We don't have many seminars down here. I wish there were more.


----------



## AmbikaGR (Dec 31, 2007)

I paid $300 for Bridget and Greg's 2 day seminar that will be held in February 2012 here in New Jersey. All the working spots filled in 2 days. Auditor spots are $175. It will be on "Advanced Motivational Techniques".


----------



## sammydog (Aug 23, 2008)

I have never been to a seminar... They all cost too much for me!

The way I look at it is take a seminar or trial for a weekend... I always choose the latter!


----------



## Loisiana (Jul 29, 2009)

Since I don't have a regular weekly class I can take, I justify the cost of one or two seminars a year as being what I would pay a year for classes.


----------



## sammydog (Aug 23, 2008)

That makes sense! I do take weekly classes!


----------



## Titan1 (Jan 19, 2010)

sammydog said:


> I have never been to a seminar... They all cost too much for me!
> 
> The way I look at it is take a seminar or trial for a weekend... I always choose the latter!

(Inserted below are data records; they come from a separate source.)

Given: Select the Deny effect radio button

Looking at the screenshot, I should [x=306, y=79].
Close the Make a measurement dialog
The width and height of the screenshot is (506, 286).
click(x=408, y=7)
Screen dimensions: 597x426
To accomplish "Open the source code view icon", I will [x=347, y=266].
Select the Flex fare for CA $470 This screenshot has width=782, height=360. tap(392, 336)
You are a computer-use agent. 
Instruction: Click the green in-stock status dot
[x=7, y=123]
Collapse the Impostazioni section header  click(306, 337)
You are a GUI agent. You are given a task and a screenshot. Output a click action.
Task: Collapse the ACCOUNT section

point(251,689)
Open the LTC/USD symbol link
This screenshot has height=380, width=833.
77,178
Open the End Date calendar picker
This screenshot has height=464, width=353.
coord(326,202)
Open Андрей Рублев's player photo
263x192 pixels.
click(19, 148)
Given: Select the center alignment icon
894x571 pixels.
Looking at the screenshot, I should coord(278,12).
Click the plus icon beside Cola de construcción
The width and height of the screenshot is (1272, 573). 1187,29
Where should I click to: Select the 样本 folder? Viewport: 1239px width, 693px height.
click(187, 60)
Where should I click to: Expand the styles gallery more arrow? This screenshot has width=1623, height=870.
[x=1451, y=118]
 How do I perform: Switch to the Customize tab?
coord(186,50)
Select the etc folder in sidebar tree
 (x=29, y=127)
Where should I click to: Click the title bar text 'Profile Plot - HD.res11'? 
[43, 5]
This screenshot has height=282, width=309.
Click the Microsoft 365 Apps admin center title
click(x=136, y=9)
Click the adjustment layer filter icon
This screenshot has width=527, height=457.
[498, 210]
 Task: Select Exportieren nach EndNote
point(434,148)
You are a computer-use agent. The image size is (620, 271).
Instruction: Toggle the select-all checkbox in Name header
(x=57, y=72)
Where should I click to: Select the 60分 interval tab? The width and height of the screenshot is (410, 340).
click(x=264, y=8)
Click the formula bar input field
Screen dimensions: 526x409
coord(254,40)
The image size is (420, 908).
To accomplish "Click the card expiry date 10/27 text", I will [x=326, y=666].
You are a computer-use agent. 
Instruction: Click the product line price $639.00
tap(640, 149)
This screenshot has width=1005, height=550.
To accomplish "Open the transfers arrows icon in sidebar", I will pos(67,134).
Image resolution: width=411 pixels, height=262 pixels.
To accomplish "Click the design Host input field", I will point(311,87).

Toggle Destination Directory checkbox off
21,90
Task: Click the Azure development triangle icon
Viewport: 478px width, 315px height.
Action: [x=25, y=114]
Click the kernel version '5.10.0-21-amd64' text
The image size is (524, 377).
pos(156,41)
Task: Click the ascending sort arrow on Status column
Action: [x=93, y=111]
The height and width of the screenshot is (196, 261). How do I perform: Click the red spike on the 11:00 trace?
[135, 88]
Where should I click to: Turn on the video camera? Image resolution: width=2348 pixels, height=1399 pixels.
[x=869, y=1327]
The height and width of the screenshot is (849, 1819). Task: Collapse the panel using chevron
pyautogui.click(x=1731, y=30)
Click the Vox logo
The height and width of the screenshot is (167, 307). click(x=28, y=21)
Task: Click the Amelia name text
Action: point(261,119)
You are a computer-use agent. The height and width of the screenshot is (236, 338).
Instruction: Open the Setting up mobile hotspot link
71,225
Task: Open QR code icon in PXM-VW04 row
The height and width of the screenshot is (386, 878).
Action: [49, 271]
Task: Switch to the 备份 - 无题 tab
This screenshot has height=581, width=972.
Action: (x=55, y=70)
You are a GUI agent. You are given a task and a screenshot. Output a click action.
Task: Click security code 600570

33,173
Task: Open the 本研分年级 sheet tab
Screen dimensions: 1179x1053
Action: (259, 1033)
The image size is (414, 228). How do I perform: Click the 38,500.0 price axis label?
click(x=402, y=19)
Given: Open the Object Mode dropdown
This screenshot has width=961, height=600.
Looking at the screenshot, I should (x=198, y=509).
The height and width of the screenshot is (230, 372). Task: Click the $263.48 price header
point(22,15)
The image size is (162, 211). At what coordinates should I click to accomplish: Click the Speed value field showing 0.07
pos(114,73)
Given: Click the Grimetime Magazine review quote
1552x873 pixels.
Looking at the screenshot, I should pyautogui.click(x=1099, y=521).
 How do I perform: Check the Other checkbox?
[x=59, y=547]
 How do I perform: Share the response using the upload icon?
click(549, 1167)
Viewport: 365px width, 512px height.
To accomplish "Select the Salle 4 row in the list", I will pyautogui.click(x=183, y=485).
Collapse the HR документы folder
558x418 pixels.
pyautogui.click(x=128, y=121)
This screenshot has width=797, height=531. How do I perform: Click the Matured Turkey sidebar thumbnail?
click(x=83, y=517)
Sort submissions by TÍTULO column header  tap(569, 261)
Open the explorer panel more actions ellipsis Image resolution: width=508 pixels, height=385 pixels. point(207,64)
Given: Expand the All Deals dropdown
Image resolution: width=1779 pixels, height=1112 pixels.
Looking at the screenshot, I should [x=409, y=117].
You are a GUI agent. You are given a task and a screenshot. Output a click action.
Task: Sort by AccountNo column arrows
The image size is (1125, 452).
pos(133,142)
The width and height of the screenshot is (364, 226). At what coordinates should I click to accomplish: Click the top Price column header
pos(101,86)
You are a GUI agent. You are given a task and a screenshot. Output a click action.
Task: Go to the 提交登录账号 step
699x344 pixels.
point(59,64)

Totally agree. I am sure those trainers are wonderful and worth it to some.. I would rather do a trial myself.

I teach classes so I don't have to pay for classes I take there.


----------



## AmberSunrise (Apr 1, 2009)

I looked at that one, but noticed it was filled. There is another in the late spring in Warwick Rhode Island the end of April - I have to think about that one 



AmbikaGR said:


> I paid $300 for Bridget and Greg's 2 day seminar that will be held in February 2012 here in New Jersey. All the working spots filled in 2 days. Auditor spots are $175. It will be on "Advanced Motivational Techniques".


----------



## Tamarackgoldens (Mar 10, 2010)

I am fortunate to live in Bridgets neck of the woods and have taken a couple private lessons and attended a few seminars. Also do our field work with her parents. She is well worth the $$$ and is very generous with sticking around to answer individual questions and help with problems. If money is issue (as it is for all of us) check out her web site. She has a lot of training clips on it and you can buy her DVDs. You can also rent them on bowwow flix. She is very motivating.


----------



## DNL2448 (Feb 13, 2009)

Thank you Sue, you are very fortunate!

I have been to two of Bridgets seminars and have took private lesson when she was here in June. She is, in a word, AWESOME, however, I cannot justify double the cost. I may to take just a private lesson, if they are offering them again.

ETA: I have her DVD's as well.


----------